Frauen im Sportjournalismus. Wir sind gekommen, um zu bleiben. Obschon sich letzte Woche eine – zumindest partiell – verabschiedet hat. Michèle Schönbächler mag nicht mehr Ski kommentieren. Zu exponiert fühlte sie sich wohl als die Stimme des Schweizer Volkssports. Zu viel musste sie einstecken, zu hart war die Tour.

Ist dies eine Niederlage für die Frauen in der Branche, die seit Jahren hart arbeiten, um akzeptiert zu werden? Nein. Der Rückzug Schönbächlers – ob er freiwillig war oder nicht – zeigt vielmehr, dass es immer noch eine ziemlich harte Schale braucht, um diese Kombination aus Rampenlicht und Gegenwind zu überstehen.

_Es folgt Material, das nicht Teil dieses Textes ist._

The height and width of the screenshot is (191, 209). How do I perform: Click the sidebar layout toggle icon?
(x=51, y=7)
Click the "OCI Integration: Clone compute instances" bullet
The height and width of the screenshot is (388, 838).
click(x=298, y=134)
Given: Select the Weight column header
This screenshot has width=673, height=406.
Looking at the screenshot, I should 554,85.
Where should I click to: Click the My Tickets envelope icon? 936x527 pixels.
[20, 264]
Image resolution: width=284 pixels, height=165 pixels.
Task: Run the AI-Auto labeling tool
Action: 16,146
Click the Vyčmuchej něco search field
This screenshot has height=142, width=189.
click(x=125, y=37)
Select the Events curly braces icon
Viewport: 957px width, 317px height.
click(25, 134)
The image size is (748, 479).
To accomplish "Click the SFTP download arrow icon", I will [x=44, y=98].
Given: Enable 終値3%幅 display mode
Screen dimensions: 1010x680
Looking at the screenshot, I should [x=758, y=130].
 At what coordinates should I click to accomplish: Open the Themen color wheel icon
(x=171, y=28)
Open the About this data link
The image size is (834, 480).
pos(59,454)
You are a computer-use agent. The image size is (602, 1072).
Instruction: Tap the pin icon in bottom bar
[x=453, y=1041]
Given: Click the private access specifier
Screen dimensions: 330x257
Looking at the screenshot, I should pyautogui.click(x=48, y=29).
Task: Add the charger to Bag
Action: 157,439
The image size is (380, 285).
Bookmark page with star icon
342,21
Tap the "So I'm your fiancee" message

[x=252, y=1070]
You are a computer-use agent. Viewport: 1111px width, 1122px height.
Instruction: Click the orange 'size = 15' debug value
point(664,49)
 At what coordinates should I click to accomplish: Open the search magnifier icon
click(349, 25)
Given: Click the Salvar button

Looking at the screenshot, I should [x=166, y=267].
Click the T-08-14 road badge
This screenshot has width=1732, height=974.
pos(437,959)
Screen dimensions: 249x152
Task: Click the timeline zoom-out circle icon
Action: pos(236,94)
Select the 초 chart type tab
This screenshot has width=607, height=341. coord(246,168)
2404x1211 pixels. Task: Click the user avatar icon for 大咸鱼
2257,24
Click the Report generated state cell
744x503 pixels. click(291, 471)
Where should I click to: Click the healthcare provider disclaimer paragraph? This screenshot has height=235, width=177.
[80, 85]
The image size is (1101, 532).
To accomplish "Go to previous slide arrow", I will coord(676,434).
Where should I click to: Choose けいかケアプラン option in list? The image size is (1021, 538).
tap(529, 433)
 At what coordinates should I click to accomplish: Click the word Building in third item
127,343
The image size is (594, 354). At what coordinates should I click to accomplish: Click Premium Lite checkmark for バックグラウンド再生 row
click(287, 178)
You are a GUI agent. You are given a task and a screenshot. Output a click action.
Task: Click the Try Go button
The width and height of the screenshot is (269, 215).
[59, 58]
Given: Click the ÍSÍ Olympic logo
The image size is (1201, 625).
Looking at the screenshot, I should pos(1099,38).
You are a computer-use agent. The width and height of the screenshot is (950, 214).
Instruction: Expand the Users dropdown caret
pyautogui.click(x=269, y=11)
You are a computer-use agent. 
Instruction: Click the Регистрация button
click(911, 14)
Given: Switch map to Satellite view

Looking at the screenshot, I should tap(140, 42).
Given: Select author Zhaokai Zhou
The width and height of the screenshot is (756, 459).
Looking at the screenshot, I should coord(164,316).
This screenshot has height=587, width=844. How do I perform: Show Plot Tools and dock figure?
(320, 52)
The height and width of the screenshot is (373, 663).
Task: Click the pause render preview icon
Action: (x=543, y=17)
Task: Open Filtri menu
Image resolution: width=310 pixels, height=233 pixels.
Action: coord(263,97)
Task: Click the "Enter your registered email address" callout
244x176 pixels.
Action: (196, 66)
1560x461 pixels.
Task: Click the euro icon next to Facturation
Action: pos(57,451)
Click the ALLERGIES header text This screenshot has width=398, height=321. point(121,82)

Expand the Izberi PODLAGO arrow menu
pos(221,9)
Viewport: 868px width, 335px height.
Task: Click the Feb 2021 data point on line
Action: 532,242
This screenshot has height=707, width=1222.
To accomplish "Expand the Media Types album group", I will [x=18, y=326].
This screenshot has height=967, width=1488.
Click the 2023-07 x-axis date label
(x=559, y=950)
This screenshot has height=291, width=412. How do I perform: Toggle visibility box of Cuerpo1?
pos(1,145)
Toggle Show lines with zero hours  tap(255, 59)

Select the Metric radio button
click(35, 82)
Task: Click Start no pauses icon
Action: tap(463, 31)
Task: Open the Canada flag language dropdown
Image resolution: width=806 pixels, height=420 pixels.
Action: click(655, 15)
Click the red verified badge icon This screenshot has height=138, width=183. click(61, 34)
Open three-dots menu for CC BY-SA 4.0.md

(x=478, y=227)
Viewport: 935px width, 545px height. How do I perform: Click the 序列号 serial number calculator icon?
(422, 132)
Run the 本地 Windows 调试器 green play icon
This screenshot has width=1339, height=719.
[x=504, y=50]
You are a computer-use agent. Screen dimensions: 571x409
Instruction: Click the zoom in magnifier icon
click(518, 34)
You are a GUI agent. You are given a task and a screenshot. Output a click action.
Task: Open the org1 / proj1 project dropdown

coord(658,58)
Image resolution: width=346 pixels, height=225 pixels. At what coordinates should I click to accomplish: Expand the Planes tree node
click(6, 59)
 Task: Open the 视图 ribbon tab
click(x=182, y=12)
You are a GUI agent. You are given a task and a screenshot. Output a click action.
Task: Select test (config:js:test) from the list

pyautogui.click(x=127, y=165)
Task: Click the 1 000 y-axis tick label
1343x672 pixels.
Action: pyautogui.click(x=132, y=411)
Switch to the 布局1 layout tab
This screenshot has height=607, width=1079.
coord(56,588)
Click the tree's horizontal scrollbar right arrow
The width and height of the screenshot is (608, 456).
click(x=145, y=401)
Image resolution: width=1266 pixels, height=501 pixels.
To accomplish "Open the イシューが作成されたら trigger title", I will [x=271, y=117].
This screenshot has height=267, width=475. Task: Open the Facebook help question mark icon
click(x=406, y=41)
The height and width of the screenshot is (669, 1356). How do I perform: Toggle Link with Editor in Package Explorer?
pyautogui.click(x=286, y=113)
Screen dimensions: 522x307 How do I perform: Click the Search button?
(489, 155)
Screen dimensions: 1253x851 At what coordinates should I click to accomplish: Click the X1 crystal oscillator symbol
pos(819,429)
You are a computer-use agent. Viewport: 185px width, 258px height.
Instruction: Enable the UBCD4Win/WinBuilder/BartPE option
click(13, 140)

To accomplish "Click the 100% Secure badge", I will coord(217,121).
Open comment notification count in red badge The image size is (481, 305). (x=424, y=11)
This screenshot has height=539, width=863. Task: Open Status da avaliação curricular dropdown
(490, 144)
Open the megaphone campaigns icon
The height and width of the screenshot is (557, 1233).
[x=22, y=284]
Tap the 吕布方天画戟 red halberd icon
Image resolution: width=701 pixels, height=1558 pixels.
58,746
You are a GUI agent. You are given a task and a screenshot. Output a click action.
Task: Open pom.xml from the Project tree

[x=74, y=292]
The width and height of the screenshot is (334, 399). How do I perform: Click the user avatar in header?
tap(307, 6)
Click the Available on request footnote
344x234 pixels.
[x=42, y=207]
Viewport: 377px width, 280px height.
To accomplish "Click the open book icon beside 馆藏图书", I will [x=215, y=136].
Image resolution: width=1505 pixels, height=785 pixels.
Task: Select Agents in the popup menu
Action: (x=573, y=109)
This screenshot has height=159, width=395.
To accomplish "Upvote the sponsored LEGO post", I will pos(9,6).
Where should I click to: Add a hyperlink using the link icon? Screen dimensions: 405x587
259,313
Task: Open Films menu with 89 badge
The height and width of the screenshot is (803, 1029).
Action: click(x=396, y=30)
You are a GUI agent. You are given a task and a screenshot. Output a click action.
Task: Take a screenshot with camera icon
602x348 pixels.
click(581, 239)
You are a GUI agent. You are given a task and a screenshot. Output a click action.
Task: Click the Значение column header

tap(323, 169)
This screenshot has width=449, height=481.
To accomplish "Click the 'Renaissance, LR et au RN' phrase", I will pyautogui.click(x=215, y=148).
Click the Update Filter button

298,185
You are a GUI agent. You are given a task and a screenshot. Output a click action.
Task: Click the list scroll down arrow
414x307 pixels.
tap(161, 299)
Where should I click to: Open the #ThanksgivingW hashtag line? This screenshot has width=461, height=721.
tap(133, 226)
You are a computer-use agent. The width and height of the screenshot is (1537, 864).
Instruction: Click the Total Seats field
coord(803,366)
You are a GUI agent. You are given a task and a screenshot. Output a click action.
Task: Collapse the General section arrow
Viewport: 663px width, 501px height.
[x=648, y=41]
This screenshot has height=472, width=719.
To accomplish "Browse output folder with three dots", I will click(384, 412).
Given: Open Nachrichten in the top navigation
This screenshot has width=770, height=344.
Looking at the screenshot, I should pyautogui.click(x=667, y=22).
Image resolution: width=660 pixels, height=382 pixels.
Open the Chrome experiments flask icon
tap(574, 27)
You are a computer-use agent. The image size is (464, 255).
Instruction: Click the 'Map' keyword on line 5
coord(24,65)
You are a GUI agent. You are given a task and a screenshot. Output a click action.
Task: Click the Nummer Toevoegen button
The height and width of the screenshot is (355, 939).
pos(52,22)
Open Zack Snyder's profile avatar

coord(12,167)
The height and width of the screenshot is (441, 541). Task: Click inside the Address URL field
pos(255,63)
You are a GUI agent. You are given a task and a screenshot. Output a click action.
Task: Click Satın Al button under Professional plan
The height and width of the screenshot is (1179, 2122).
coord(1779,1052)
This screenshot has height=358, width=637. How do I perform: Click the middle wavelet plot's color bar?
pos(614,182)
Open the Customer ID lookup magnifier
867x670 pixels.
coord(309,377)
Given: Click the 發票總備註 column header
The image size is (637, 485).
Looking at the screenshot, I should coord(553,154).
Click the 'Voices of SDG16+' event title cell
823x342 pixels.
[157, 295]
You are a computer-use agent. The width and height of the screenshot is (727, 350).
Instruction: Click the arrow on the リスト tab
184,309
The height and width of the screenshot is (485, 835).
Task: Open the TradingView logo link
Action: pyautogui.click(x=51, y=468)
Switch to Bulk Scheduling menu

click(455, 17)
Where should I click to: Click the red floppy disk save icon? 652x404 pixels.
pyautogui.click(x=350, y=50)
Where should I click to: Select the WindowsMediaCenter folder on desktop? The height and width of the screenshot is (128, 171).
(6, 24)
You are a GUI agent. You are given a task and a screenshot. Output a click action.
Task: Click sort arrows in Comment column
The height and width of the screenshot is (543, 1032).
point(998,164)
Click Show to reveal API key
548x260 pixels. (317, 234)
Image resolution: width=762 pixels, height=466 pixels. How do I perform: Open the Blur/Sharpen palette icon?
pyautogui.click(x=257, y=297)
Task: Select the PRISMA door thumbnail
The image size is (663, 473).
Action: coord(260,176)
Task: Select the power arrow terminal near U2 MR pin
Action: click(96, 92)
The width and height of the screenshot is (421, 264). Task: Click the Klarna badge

Du bist hässlich. Du verstehst nichts von Fussball. Wir brauchen dich nicht. Solche Rückmeldungen haben mich früher «getüpft» und manchmal verunsichert. Sie haben mich aber auch angespornt und mich indirekt stark gemacht. Ich habe heute noch jederzeit den unsichtbaren Teflonmantel griffbereit, den ich überstreifen kann, wenns mal unsachlich und knüppeldick kommt. Dann kann mir niemand etwas anhaben. Beleidigungen perlen dann einfach ab.

Ich bin seit 20 Jahren der Sonderfall

Auf die Frauen im Sportjournalismus hat niemand gewartet. Statt herzlich willkommen ist man eher Störfaktor und Eindringling in eine Welt, die einst nur den Männern gehörte. Hier war man unter sich. Mann konnte fachsimpeln. Die Frauen waren höchstens als Bier-Lieferantinnen, Cheerleader oder Nummerngirl mit von der Partie. Die Rollen waren klar verteilt.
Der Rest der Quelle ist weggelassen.